La influencia del viento en esta zona no solo depende de su intensidad, sino de su procedencia. Cuando el aire proviene del Mediterráneo los episodios de alergia no suelen ser tan graves como si el viento procede de poniente.

Algunos estudios realizados en el noreste peninsular también han sugerido que la dinámica del polen está influenciada significativamente por las condiciones meteorológicas; entre las que se encuentra el viento, que se encarga de volver a transportar el polen que se había caído.

Cómo será esta temporada

Aún es pronto como para conocer cómo va a ser la temporada de alergias esta primavera. En la del pasado año los síntomas fueron mucho más severos debido a las precipitaciones que se sucedieron.

Y es que, como apunta García, las abundantes lluvias que se han dado en los últimos años durante otoño favorecen que algunas especies no se sequen tan pronto como en otros periodos de sequía.

Por ello es probable que las precipitaciones de récord que ha habido en las últimas semanas "puedan afectar a la temporada polínica". Porque aunque el viento juega un papel clave, lo que más influye a la hora de alargar o acortar la temporada es la precipitación.
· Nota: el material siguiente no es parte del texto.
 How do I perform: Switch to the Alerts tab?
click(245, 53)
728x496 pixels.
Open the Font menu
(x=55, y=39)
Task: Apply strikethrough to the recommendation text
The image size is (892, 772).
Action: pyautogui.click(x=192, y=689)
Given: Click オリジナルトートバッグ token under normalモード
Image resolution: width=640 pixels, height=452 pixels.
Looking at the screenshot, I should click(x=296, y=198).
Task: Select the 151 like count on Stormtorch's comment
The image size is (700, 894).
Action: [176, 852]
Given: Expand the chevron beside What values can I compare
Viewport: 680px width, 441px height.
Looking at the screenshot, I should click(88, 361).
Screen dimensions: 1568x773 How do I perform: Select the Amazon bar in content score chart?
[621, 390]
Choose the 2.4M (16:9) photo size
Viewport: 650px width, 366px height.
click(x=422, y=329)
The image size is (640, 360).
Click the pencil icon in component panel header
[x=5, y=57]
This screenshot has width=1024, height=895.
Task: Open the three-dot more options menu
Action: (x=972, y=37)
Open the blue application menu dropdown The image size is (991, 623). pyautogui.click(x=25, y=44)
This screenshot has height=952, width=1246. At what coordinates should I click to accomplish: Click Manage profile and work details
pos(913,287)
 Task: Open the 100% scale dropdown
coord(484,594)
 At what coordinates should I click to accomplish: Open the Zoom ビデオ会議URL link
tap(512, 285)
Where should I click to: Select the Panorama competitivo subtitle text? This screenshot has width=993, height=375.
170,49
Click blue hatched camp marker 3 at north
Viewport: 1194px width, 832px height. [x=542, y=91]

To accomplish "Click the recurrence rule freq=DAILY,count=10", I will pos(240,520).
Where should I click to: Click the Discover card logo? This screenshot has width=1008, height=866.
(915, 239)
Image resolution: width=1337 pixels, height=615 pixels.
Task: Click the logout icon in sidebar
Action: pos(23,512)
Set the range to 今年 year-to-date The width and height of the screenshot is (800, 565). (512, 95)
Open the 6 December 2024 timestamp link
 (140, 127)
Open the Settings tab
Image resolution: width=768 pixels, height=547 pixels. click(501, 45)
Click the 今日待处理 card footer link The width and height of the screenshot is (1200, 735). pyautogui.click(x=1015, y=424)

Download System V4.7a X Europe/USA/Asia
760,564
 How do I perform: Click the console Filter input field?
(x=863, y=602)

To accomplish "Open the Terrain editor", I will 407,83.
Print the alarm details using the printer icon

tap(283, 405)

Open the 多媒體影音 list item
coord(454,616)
Cuando llueve de una manera tan intermitente, lo que sucede es que los granos de polen, al entrar en contacto con una humedad ambiental elevada, pueden absorber agua hasta que su membrana se estalla por choque osmótico.

Esto es, un solo grano de polen se fragmenta en cientos de micropartículas cargadas de proteínas alergénicas. Estas partículas son mucho más pequeñas que el grano original, lo que les permite mantenerse más tiempo en suspensión, incluso sin que hubiera viento.

Las lluvias alargan de manera significativa la temporada de gramíneas, como han sugerido algunos estudios. En cambio, el aumento de las temperaturas se correlaciona con una temporada más corta.

"Vamos a tener una temporada intensa con concentraciones altas de polen", augura García. "Y si el tiempo durante la primavera es favorable también hará que se alargue".